Race – Most unions in the North refused to allow black workers to join.  Even in industrial settings, work was organized around particular crafts; workers employed in these gained strength relative to employers when the number of available jobs increased and the number of people competing for those jobs decreased.  This division of work became the rationale for exclusion, especially in the North where workers generally felt employment as precarious.  At the same time, through bitter experience of strikes broken by scabs recruited from among the unemployed, unionists recognized that the organization of all workers was the only way for unions to survive, no matter how prejudiced they might feel toward those of a different race or religion or nationality.
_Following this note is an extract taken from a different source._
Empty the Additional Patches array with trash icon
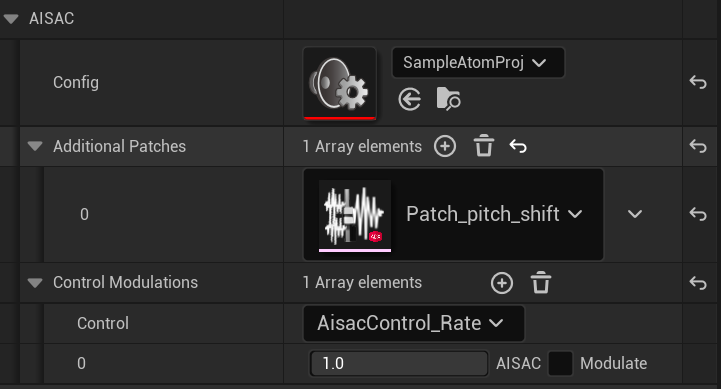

Black workers were put in a particularly difficult position in the North because they were relatively few in number and because prior to Emancipation, their legal status as citizens was often in question.  This made it all the harder for them to build stable organizations, and made it all the easier for groups of white workers to exclude them from worksites.  In the South, the situation was different – blacks predominated as laborers whether skilled or unskilled.  After the Civil War, with the granting of citizenship rights, they made every effort to organize both their own separate institutions and to be integrated into those built by white laborers.

The NLU supported these efforts.  In its first public address in 1867, the new federation issued a statement declaring that black workers “must necessarily become in their new relationship [i.e. free] an element of strength or an element of weakness, and it is for the workingmen of America to decide which that shall be” … and asked if workers would permit capitalists to realize their “cherished idea of antagonism between white and black labor.”[3] By 1869 the question was seemingly answered with the proclamation: “… the National Labor Union knows no North, no South, no East, no West, neither color nor sex on the question of the rights of labor …”[4]

Although from the standpoint of the federation, the statement was sincere – and black delegates played a meaningful role in its Conventions and organization from 1869 forward -- it was unable to compel or persuade the core of members whom they represented to adopt that same policy.   Many had whites only clauses in their bylaws, many more began to incorporate them.  The same year the NLU declared it knew “no color,” the International Typographers Union denied membership to Lewis Douglass (Frederick Douglass’s son) – the ITU leadership acknowledging that he had every right to join, but that the union would deny him because the prejudice of its own membership was too strong to challenge.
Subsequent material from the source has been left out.